Text shown =

○ ○ ○ ○

# Mismatch sheen with Aura matte touch up?



## Matthewt1970 (Sep 16, 2008)

Your best results will be to use a cigar roller for touchups unless you have flat paint.


----------



## motifone (May 21, 2012)

Thanks. It was an Aura flat paint. Would a sponge brush work better than bristle brush, or does that have no effect on the touch up.


----------



## user1007 (Sep 23, 2009)

If the sheen on the paint you are using is a higher sheen than the flat or matte on the wall, there is not much you can do to dull it. You may have to paint the entire wall. 

Higher sheen paints do take 30 days to cure so you could try waiting it out if it is close.


----------



## Brushjockey (Mar 8, 2011)

Aura doesn't have a flat- it has a matte- which in reality is a lower sheen eggshell. 
What you have is called flashing. There are ways to do touch ups to minimize it, but in a critical light it is always hard. Even with Aura which touches up as good as any lo sheened eggshell. 
Matt said use a mini roller. Forget the foam or any brush. You want to recreate the same look as what you are going over. If it was rolled, you need to roll it. And probably feather it out to nothing. 
This is a learned skill, not easily transferred by internet forum. 

And where they spot primed before painting became more sealed than the surrounding paint. I suspect the original paint was a flat. So then when they put the full coat over it, it had an area that was more sealed. 
Usually 2 full coats will correct this, so if they only put one one, that 's why you see it.


----------



## motifone (May 21, 2012)

Thanks for the great info. You are correct, it is Aura matte (not flat). First off, I'll wait a few days to see if it further cures. Should that not yield results, I'll try the mini-roller.

It could be that the angle of this wall + light is going to be too unforgiving.


----------



## jsheridan (Jan 30, 2011)

○ ○ ○ ○

Material =
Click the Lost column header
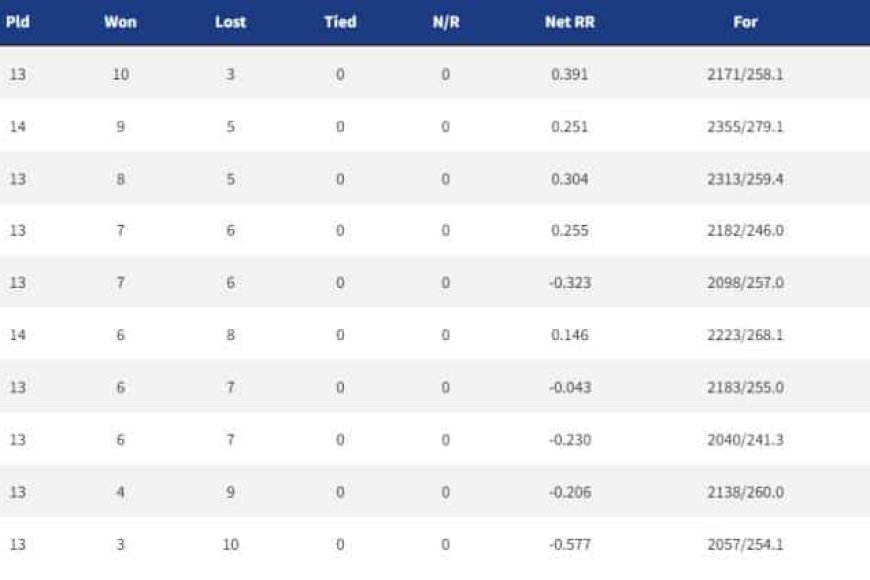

○ ○ ○ ○

Problems and tasks =
A - In the paint touch-up thread, why does Brushjockey say to skip foam and brushes and use a mini roller instead? Answer in one to three sentences.
B - Translate this sentence from the paint touch-up thread into Spanish: "Higher sheen paints do take 30 days to cure so you could try waiting it out if it is close."
C - From the paint touch-up thread, give again word for word the passage from "What you have" up to and including "you see it.".

Answers to the exercises =
A - The goal is to recreate the same look as the paint you are going over. If that paint was rolled on, the touch-up has to be rolled too.

B - Las pinturas de mayor brillo sí tardan 30 días en curar, así que podrías intentar esperar a ver qué pasa si la diferencia es pequeña.

C -
What you have is called flashing. There are ways to do touch ups to minimize it, but in a critical light it is always hard. Even with Aura which touches up as good as any lo sheened eggshell. 
Matt said use a mini roller. Forget the foam or any brush. You want to recreate the same look as what you are going over. If it was rolled, you need to roll it. And probably feather it out to nothing. 
This is a learned skill, not easily transferred by internet forum. 

And where they spot primed before painting became more sealed than the surrounding paint. I suspect the original paint was a flat. So then when they put the full coat over it, it had an area that was more sealed. 
Usually 2 full coats will correct this, so if they only put one one, that 's why you see it.